Rare early birds-eye view of Ashland, Oregon, printed in Milwaukee by Beck & Pauli, based upon an original drawn by Fred A. Walpole. The view shows Ashland from the Southwest (looking Northeast) and notes the population of Ashland (1500). Ten buildings are identified in the key below the map, including Ashland College, Ashland Mills and Ashland Woolen Factory.
Fred Walpole was the delineator of a number of views of towns in Oregon and far northern California Counties, all of which are quite rare. We were not able to locate any examples of this view on OCLC.

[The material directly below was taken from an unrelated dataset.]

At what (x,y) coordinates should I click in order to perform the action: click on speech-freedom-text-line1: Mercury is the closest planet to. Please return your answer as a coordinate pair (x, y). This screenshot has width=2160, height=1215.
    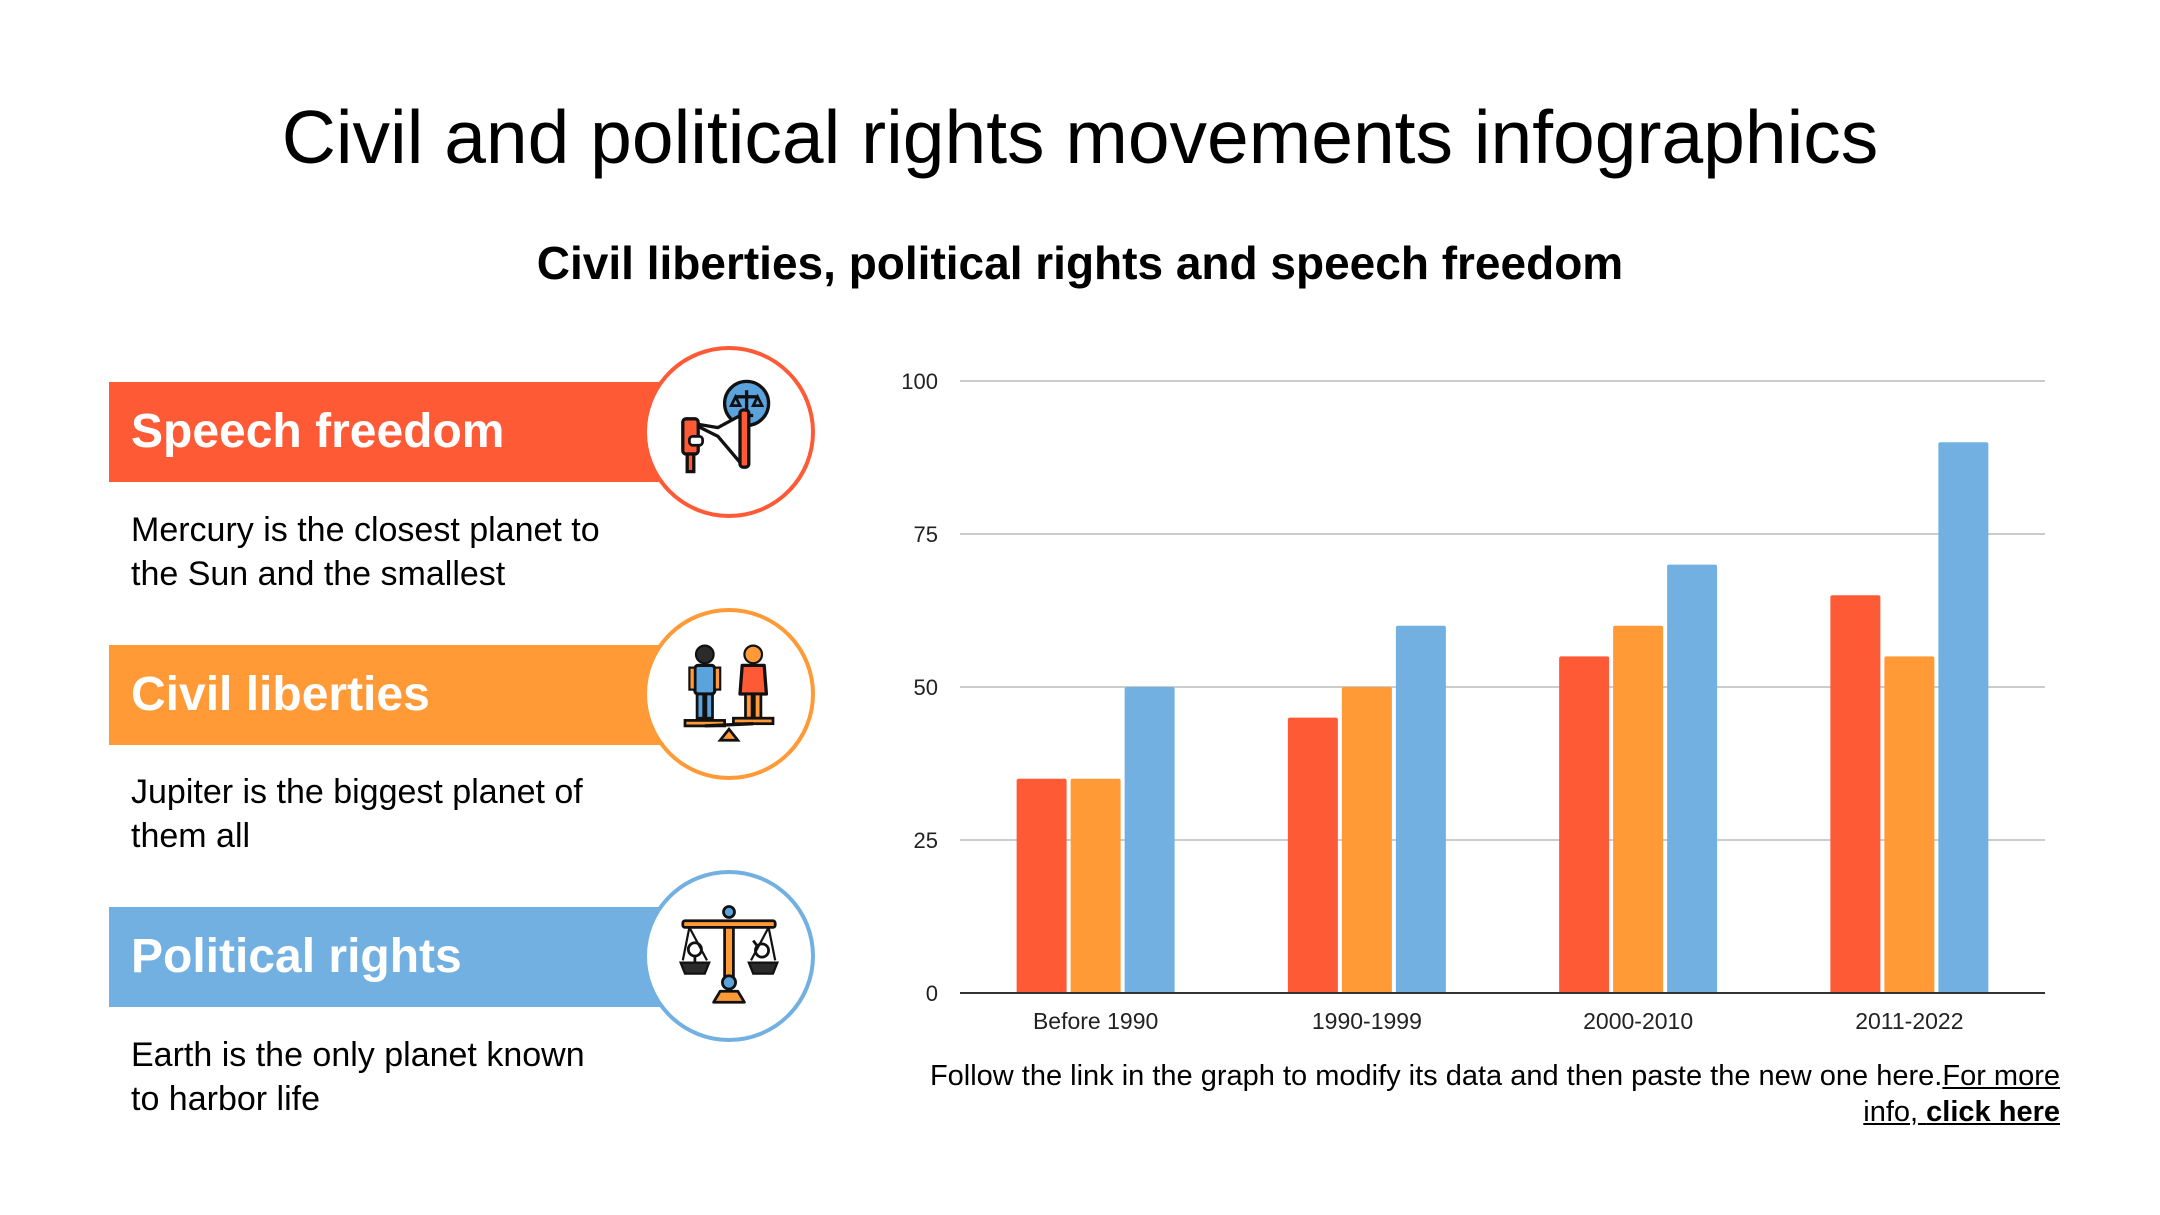
    Looking at the image, I should click on (366, 530).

The history of Ashland begins witth the discovery of gold at Rich Gulch, a tributary of Jackson Creek. Settlers soon arrived to the Ashland area in January 1852, including Abel Helman, Eber Emery and his brother James Emery, Robert Hargadine and others. In order to capitalize on mining in nearby Jacksonville, Helman and the Emerys established a lumber mill on Ashland Creek (then called Mill Creek). During the 1860s and 1870s, Ashland grew, establishing a school, churches and other businesses. In 1871, the Post Office dropped "Mills" from Ashland's name. In November 4, 1872 Reverend J. H. Skidmore founded the Ashland Academy, which would become Southern Oregon University. In December 1887, Portland, Oregon and San Francisco, California were joined by rail at Ashland.